What to do:
Each entry in the material below should be reproduced exactly.

-- Data for this exercise follows --

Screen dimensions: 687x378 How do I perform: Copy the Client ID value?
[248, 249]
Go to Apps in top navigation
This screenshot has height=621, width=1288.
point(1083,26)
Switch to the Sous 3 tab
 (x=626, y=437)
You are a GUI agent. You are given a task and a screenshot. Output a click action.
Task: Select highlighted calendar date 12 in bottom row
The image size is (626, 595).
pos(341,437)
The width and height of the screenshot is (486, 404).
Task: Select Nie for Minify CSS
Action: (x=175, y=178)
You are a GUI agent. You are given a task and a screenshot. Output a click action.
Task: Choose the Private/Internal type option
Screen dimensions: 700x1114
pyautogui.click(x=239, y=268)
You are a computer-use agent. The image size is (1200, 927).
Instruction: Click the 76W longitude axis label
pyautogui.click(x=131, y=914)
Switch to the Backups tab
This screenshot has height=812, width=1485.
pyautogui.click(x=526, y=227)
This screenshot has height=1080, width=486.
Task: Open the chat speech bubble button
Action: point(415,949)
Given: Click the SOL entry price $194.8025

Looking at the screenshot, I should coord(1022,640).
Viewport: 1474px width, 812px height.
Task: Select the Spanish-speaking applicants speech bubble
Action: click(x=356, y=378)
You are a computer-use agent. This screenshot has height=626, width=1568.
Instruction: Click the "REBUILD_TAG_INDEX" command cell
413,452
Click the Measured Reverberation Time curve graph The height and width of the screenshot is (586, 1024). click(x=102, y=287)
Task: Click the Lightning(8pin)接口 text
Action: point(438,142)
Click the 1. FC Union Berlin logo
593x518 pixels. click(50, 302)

-- Data for this exercise concluded --

Exercise solution:
Screen dimensions: 687x378 How do I perform: Copy the Client ID value?
[248, 249]
Go to Apps in top navigation
This screenshot has height=621, width=1288.
point(1083,26)
Switch to the Sous 3 tab
 (x=626, y=437)
You are a GUI agent. You are given a task and a screenshot. Output a click action.
Task: Select highlighted calendar date 12 in bottom row
The image size is (626, 595).
pos(341,437)
The width and height of the screenshot is (486, 404).
Task: Select Nie for Minify CSS
Action: (x=175, y=178)
You are a GUI agent. You are given a task and a screenshot. Output a click action.
Task: Choose the Private/Internal type option
Screen dimensions: 700x1114
pyautogui.click(x=239, y=268)
You are a computer-use agent. The image size is (1200, 927).
Instruction: Click the 76W longitude axis label
pyautogui.click(x=131, y=914)
Switch to the Backups tab
This screenshot has height=812, width=1485.
pyautogui.click(x=526, y=227)
This screenshot has height=1080, width=486.
Task: Open the chat speech bubble button
Action: point(415,949)
Given: Click the SOL entry price $194.8025

Looking at the screenshot, I should coord(1022,640).
Viewport: 1474px width, 812px height.
Task: Select the Spanish-speaking applicants speech bubble
Action: click(x=356, y=378)
You are a computer-use agent. This screenshot has height=626, width=1568.
Instruction: Click the "REBUILD_TAG_INDEX" command cell
413,452
Click the Measured Reverberation Time curve graph The height and width of the screenshot is (586, 1024). click(x=102, y=287)
Task: Click the Lightning(8pin)接口 text
Action: point(438,142)
Click the 1. FC Union Berlin logo
593x518 pixels. click(50, 302)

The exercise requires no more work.